Photo by Stephanie Thurow
Fermented scapes are great, but I feel like a little of the garlic flavor is lost during both fermentation and water bath canning, so I like to add extra garlic. As with pickled scapes, fermented scapes are great on sandwiches, in salads, or used as a cocktail garnish.
Yield: 1 quart
- 3 bundles thin scapes (thick ones tend to be chewy)
- 1 garlic clove, crushed (optional)
- 1 tbsp. kosher salt, dissolved in 2 cups of water
- Wash the scapes and trim off the tough ends; typically, the bottom couple of inches. They tend to have a natural point of breakage, like asparagus. You can either leave the flower bloom on or trim it off; that is up to you. It will not affect the flavor one way or the other to leave the bloom on.
- To pack the jars, you can either chop up the scapes into pieces or do as shown in my photo and wrap them into circles. I think wrapping them up gives the jar a very beautiful and unique look. To do this, just wrap a few scapes at a time around your fingers and carefully place them in the jar. Cut up any extra scapes and shove them down the middle of the jar to pack it as much as possible.
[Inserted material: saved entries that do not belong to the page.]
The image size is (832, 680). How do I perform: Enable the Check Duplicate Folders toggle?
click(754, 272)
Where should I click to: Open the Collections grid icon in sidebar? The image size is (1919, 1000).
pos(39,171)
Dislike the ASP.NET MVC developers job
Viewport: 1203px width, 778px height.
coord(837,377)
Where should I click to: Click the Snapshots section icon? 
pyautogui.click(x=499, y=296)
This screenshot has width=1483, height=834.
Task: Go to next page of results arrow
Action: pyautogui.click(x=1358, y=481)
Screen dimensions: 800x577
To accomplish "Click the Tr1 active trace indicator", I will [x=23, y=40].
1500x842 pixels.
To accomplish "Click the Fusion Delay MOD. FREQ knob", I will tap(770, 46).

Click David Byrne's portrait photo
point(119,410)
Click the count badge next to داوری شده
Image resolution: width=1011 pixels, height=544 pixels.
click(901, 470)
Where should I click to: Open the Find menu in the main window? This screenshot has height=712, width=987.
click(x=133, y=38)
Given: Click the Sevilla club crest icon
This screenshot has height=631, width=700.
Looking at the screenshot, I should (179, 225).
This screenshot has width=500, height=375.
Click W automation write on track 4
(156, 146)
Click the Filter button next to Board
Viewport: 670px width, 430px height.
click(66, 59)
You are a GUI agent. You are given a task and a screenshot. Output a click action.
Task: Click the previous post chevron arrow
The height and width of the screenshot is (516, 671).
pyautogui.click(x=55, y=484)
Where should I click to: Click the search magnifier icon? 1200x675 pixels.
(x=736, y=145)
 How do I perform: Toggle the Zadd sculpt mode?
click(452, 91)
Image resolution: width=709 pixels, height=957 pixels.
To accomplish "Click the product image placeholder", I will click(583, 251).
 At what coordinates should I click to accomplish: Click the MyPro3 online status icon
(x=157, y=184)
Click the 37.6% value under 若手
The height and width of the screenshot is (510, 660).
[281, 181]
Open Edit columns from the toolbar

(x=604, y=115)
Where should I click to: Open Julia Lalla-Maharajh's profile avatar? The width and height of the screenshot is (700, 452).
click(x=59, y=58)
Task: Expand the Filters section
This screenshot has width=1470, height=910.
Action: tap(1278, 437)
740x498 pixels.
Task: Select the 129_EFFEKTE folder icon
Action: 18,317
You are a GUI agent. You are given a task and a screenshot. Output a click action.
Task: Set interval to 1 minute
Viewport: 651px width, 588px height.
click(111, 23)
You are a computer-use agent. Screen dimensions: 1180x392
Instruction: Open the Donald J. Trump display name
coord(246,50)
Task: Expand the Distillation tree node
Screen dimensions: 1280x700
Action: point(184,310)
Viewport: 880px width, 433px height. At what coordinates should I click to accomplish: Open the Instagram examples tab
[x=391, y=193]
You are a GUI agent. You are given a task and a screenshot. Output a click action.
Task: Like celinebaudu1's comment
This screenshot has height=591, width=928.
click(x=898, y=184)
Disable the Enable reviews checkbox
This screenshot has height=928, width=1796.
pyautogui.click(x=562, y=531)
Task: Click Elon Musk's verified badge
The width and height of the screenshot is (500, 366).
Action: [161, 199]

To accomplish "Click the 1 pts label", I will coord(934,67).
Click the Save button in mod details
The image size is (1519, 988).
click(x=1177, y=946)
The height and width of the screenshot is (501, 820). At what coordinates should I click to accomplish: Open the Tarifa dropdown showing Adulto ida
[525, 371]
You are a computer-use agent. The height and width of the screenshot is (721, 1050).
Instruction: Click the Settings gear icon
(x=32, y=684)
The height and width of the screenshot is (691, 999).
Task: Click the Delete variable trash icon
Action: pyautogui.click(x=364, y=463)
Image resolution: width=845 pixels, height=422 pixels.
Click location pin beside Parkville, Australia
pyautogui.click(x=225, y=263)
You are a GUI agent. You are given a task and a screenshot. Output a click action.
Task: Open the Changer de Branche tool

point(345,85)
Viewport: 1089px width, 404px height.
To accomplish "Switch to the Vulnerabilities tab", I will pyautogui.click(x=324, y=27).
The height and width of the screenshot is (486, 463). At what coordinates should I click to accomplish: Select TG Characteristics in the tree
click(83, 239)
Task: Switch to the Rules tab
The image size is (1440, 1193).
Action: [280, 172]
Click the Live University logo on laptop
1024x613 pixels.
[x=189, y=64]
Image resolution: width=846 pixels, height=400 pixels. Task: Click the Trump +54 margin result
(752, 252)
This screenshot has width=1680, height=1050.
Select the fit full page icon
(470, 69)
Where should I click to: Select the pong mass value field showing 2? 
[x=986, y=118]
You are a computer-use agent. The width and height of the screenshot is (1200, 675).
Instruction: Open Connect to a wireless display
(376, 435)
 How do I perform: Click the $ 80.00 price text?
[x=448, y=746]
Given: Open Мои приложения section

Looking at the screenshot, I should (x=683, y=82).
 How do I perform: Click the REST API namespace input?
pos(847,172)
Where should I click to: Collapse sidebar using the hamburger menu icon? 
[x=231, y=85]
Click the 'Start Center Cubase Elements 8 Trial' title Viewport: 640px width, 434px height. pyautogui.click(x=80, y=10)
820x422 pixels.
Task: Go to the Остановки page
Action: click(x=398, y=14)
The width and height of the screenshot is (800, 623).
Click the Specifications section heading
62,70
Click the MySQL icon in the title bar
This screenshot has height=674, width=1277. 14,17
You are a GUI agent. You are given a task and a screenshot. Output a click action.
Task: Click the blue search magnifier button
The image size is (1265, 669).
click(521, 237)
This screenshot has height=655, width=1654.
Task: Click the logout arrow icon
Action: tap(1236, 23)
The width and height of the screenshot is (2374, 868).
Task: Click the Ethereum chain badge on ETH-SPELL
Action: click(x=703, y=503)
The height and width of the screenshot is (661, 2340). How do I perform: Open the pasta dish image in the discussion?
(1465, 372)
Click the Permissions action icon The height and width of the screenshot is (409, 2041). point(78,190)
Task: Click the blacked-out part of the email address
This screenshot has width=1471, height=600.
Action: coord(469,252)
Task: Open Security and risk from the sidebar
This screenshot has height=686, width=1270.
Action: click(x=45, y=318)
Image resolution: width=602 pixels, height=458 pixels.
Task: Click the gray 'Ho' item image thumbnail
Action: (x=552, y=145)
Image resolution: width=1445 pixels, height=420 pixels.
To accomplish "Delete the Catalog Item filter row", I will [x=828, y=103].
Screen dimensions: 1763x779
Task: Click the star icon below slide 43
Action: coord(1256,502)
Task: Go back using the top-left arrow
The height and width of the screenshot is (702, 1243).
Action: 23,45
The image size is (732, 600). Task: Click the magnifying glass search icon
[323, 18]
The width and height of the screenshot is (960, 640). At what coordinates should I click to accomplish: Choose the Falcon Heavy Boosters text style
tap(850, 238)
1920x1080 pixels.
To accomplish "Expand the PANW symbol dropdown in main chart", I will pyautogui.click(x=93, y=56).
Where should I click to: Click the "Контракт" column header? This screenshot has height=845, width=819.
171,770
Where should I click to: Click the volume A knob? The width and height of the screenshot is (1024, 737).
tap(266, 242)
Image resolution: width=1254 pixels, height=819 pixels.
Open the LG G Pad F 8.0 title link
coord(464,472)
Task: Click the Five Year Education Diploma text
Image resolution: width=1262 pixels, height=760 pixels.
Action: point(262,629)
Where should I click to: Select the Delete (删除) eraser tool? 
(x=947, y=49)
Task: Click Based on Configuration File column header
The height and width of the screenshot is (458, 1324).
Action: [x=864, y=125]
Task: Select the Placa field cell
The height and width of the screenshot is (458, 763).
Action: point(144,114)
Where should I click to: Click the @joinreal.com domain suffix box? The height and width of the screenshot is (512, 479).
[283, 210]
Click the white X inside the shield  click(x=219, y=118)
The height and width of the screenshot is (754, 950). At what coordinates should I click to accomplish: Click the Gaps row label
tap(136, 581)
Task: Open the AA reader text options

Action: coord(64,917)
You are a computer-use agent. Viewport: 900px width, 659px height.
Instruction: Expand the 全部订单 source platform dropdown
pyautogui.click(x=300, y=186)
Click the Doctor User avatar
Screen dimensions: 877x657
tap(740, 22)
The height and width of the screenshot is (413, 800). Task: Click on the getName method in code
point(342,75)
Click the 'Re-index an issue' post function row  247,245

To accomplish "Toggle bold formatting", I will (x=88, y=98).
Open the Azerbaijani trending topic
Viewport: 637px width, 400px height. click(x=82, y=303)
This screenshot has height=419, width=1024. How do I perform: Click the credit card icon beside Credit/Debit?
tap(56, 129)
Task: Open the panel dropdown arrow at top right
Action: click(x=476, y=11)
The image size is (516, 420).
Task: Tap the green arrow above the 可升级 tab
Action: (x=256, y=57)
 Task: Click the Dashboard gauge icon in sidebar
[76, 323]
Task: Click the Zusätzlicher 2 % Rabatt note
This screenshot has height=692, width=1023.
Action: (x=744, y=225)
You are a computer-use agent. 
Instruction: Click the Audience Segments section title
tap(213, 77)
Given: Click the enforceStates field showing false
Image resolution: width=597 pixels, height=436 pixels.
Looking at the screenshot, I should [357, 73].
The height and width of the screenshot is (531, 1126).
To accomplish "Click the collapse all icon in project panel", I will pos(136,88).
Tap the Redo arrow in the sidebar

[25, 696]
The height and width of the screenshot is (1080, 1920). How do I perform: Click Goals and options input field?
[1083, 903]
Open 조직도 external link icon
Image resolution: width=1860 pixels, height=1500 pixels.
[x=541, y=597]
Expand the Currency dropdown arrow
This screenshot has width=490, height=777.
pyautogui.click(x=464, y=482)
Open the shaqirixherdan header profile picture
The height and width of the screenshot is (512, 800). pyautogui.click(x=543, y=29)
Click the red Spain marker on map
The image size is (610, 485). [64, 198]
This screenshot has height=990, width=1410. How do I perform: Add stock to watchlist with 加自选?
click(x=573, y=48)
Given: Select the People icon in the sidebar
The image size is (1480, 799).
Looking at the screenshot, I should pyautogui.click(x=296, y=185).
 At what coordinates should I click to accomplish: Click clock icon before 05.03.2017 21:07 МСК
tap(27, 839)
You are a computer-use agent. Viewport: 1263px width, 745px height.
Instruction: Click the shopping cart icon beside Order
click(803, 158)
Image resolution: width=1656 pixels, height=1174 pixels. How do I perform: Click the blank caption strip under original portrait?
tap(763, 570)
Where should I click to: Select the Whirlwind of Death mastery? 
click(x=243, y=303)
- Once the jar is packed, pour the brine over the scapes. Use a weight to hold the scapes underneath the brine. Cover the jar or crock with a cheese cloth or other breathable cover to keep dust and bugs from entering your ferment. Store at room temperature, ideally between 60 and 75°F. If you are using a clear jar, keep out of direct sunlight or wrap a dish towel around the jar to keep the light out.
- This is a 2-week ferment. Check on the ferment every few days to make sure the brine remains over the scapes and that no mold or yeast forms. If the brine is low, press down the weight to bring the brine back over the ferment. Once fermentation is complete, store in an alright glass jar and refrigerate.
Bonus Recipe: Garlic Space Spread
- Parmesan cheese
- Olive oil
Purée canned or fermented scapes in a food processor with Parmesan cheese, olive oil, and pepper. Toss the mixture with pasta or zucchini noodles, and you will have a quick and delicious meal you’ll dream about. It’s also a flavor-packed spread for Italian-style sandwiches!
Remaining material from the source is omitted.